# geog Release 0.0.2

Numpy-based vectorized geospatial functions

MIT
Install
``` pip install geog==0.0.2 ```

# geog

A pure numpy implementation for geodesic functions. The interfaces are vectorized according to numpy broadcasting rules compatible with a variety of inputs including lists, numpy arrays, and Shapely geometries - allowing for 1-to-1, N-to-1, or the element-wise N-to-N calculations in a single call.

`geog` uses a spherical Earth model (subject to change) with radius 6371.0 km.

`geog` draws inspiration from TurfJS

## Operations

• `distance` - Compute the distance in meters between any number of longitude,latitude points
• `course` - Compute the forward azimuth between points
• `propagate` - Starting from some points and pointing azimuths, move some distance and compute the final points.

## Getting Started

Compute the distance in meters between two locations on the surface of the Earth.

``````>>> import geog

>>> boston = [-71.0589, 42.3601]
>>> la = [-118.2500, 34.0500]

>>> geog.distance(boston, la)
4179393.4717019284

>>> geog.course(boston, la)
176.76437002826202

``````

`geog` allows different sizes of inputs conforming to numpy broadcasting rules

Compute the distances from several points to one point.

``````>>> dc = [-77.0164, 38.9047]
>>> paris = [2.3508, 48.8567]
>>> geog.distance([boston, la, dc], paris)
array([ 5531131.56144631,  9085960.07227854,  6163490.48394848])

``````

Compute the element-wise distance of several points to several points

``````>>> sydney = [151.2094, -33.865]
>>> barcelona = [2.1833, 41.3833]
>>> geog.distance([boston, la, dc], [paris, sydney, barcelona])
array([  5531131.56144631,  12072666.9425518 ,   6489222.58111716])

``````

`geog` functions can take numpy arrays as inputs

``````>>> import numpy as np
>>> points = np.array([boston, la, dc])
>>> points
array([[ -71.0589,   42.3601],
[-118.25  ,   34.05  ],
[ -77.0164,   38.9047]])
>>> geog.distance(points, sydney)
array([ 16239763.03982447,  12072666.9425518 ,  15711932.63508411])
``````

`geog` functions can also take Shapely geometries as inputs

``````>>> import shapely.geometry
>>> p = shapely.geometry.Point([-90.0667, 29.9500])
>>> geog.distance(points, p)
array([ 2185738.94680724,  2687705.07260978,  1554066.84579387])

``````

## Other Uses

Use `propagate` to buffer a single point by passing in multiple angles.

``````>>> n_points = 6
>>> d = 100  # meters
>>> angles = np.linspace(0, 360, n_points)
>>> polygon = geog.propagate(p, angles, d)

``````

Compute the length of a line over the surface.
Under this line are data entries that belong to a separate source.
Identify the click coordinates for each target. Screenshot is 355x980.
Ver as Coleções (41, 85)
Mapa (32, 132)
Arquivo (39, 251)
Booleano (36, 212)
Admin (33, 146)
``````>>> np.sum(geog.distance(line[:-1,:], line[1:,:]))
``````

## Quick Documentation

`distance(p0, p1, deg=True)`

`course(p0, p1, deg=True, bearing=False)`

`propagate(p0, angle, d, deg=True, bearing=False)`

For all of the above, `p0` or `p1` can be:

• single list, tuple, or Shapely Point of [lon, lat] coordinates
• list of [lon, lat] coordinates or Shapely Points
• N x 2 numpy array of (lon, lat) coordinates

If argument `deg` is False, then all angle arguments, coordinates and azimuths, will be used as radians. If `deg` is False in `course()`, then it's output will also be radians.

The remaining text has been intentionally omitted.